Quando os legisladores fazem a diferença

Por Maria Inês Dolci

Costumamos nos queixar de que o sistema político brasileiro não corresponde aos anseios da população brasileira. Causam-nos insatisfação e desalento as denúncias de corrupção, de malversação de dinheiro público e a postergação de providências que poderiam melhorar o país.

Nenhum reparo a essas ponderações. Mas temos de reconhecer que, quando nos mobilizamos e trabalhamos com perseverança, tendo meta definidas com abrangência social relevante, há mais chances de sucesso.

Foi o caso emblemático do Código de Defesa do Consumidor (CDC), legislação avançada e democrática, que em sua concepção reuniu juristas, defensores dos direitos dos cidadãos e legisladores. Hoje, é um dos mais completos e bem estruturados do mundo, contribuindo para relações de consumo mais harmônicas ou, no mínimo, menos nocivas aos cidadãos.

A campanha pública contra o tabagismo também é extremamente bem-sucedida no Brasil. Em duas décadas, o consumo de tabaco caiu pela metade. Há desafios a vencer, evidentemente, como intensificar a conscientização das populações de baixa renda, que ainda fumam muito.

Da mesma forma, começou a mudar, nas últimas décadas, a visão de segurança veicular. O primeiro passo foi, provavelmente, a obrigatoriedade do uso do cinto de segurança, que deve ter preservado a integridade e a vida de milhares de pessoas. O trânsito brasileiro ainda provoca 50 mil mortes ao ano. Para que enfatizar o absurdo disso, basta fazer as contas: em 20 anos, quase um milhão de pessoas morreu em acidentes diversos.

Sempre alertamos que os veículos vendidos em nosso país eram menos seguros do que os similares europeus, norte-americanos e japoneses, por exemplo. Comprovamos isso com testes de colisão (crash test). E defendemos publicamente que airbag e freios ABS fossem obrigatórios nos carros destinados ao nosso mercado.

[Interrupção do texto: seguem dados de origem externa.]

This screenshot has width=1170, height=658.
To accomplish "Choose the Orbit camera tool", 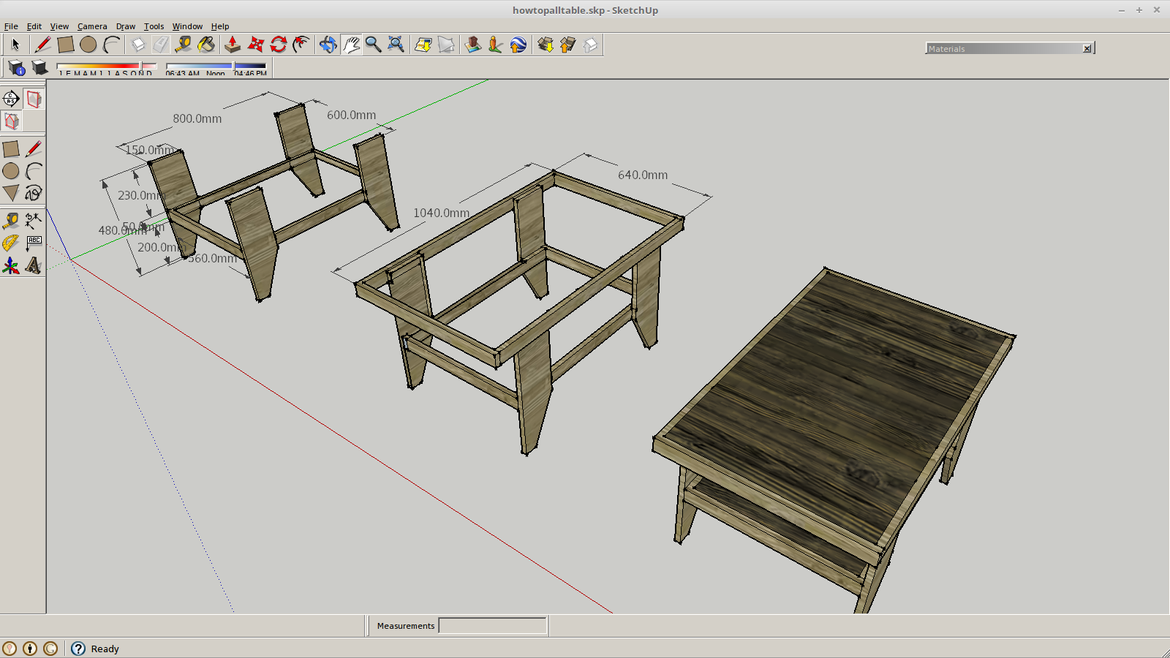I will point(327,45).
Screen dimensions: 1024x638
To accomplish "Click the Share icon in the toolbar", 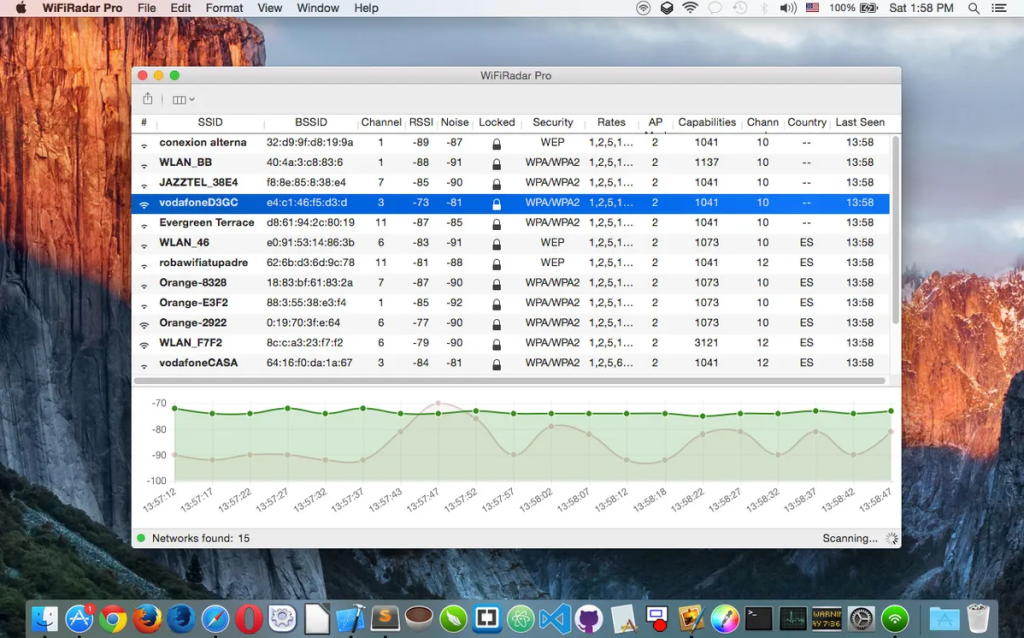I will pos(148,99).
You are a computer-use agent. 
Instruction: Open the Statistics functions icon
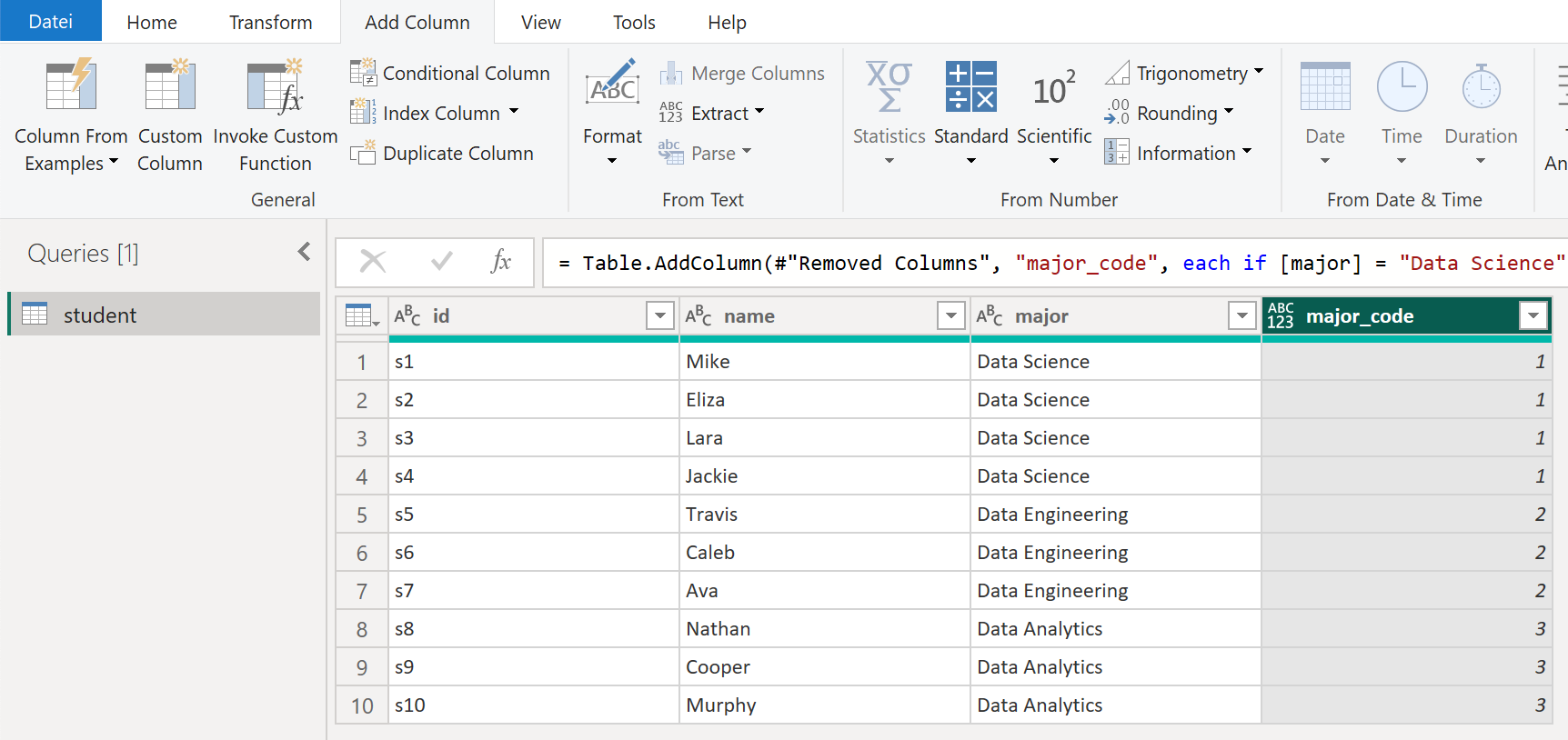[889, 87]
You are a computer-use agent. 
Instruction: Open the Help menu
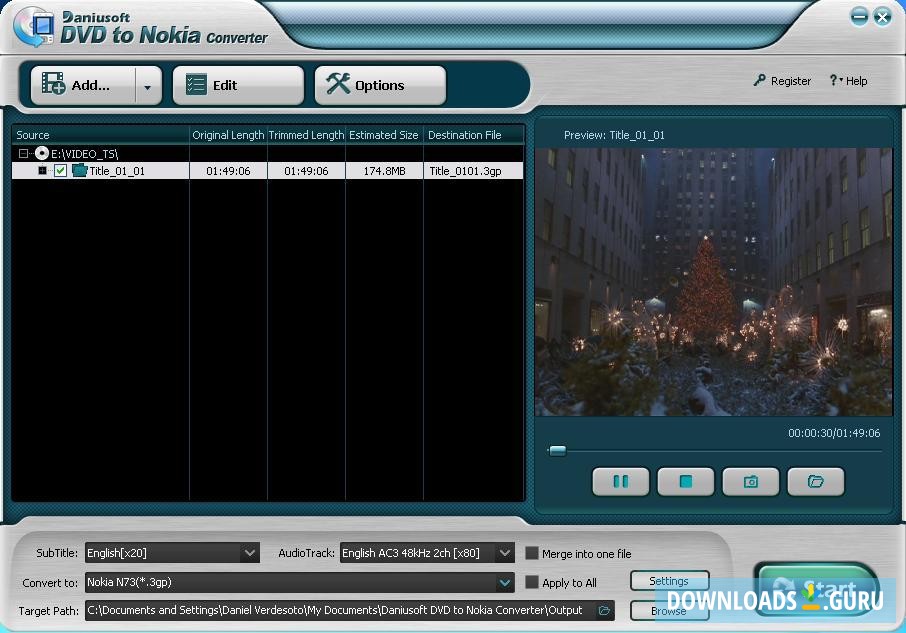[x=848, y=81]
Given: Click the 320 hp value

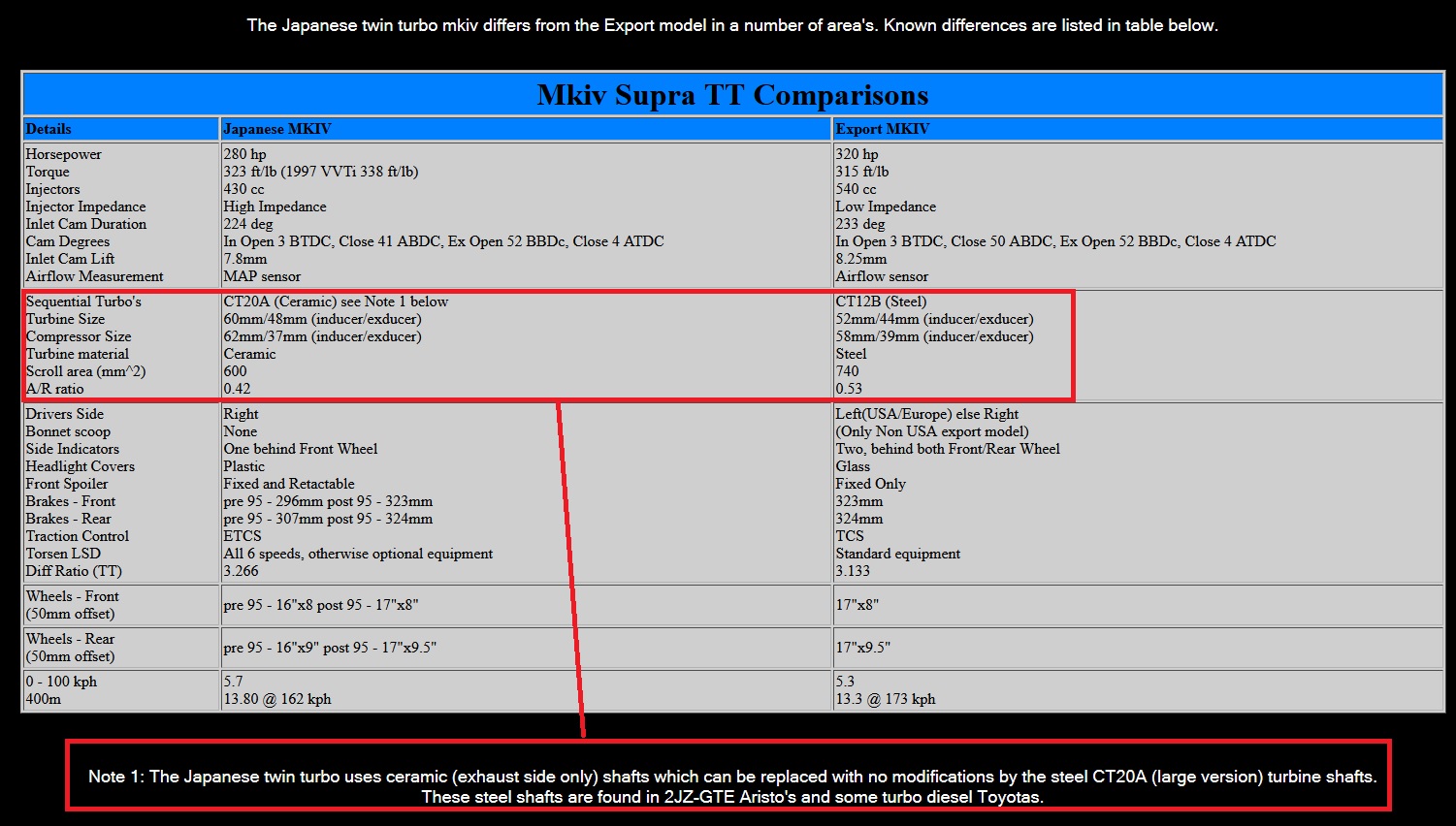Looking at the screenshot, I should coord(857,154).
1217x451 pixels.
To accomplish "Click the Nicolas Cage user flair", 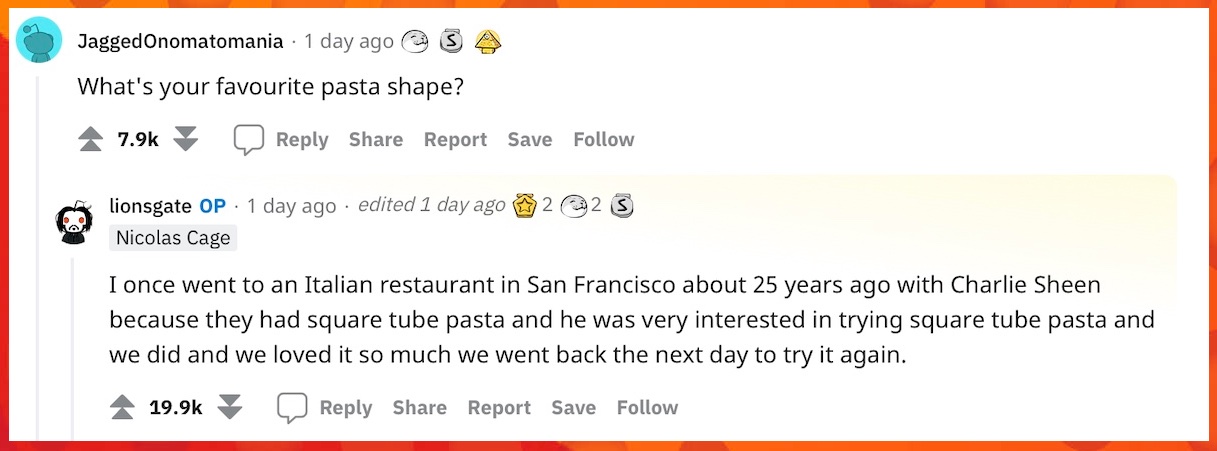I will (173, 238).
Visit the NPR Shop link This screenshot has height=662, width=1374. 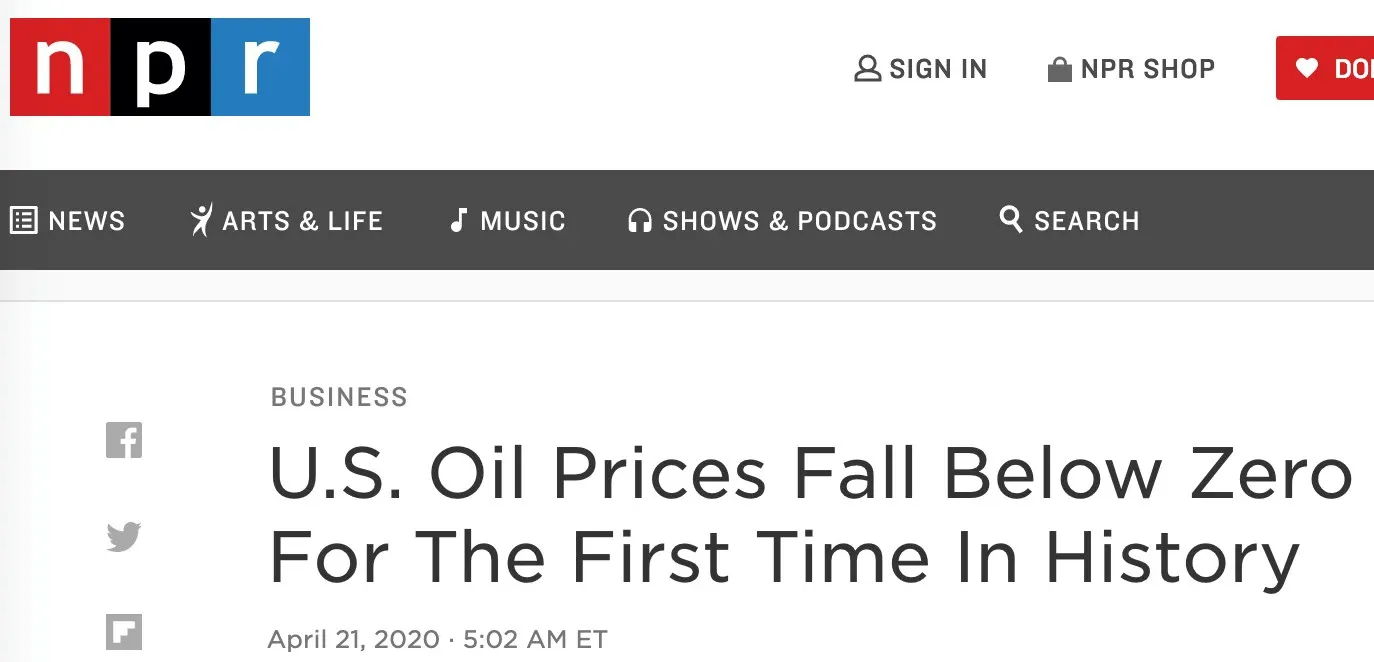coord(1148,69)
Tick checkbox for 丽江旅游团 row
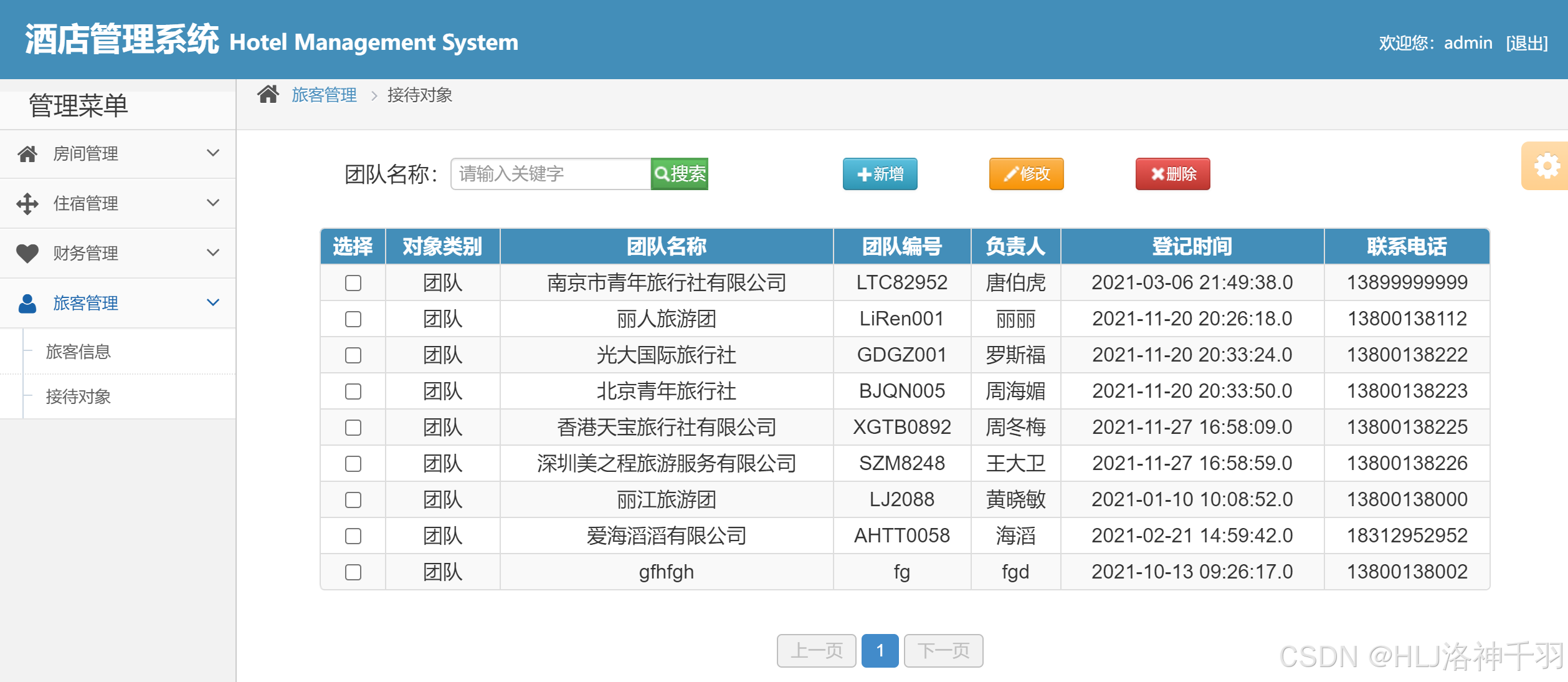1568x682 pixels. point(353,500)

A mobilização deu certo, com implantação gradativa da lei. Em janeiro próximo, contudo, não haverá mais exceções. Todos os veículos terão de ser comercializados com esses dois acessórios fundamentais.

Sem dúvida, tal medida ajudará a reduzir as colisões (devido ao ABS, um sistema que evita o travamento das rodas em uma freada brusca), além de evitar ferimentos e mortes (pois o airbag é uma bolsa de ar que protege condutores e passageiros).

Recentemente, tivemos uma boa notícia: pela primeira vez, um carro fabricado no Brasil (EcoSport, da Ford) recebeu cinco estrelas pela segurança em colisões no Programa de Avaliação de Carros Novos da América Latina – Latin NCap.

Tornar os carros mais seguros não evita todos os acidentes, é óbvio, pois parcela expressiva deles é provocada por desrespeito às leias e à sinalização. E pelas infrações à lei seca.

Mas se os veículos já saírem de fábrica mais seguros, reduziremos, sim, os ferimentos e mortes decorrentes de acidentes de trânsito.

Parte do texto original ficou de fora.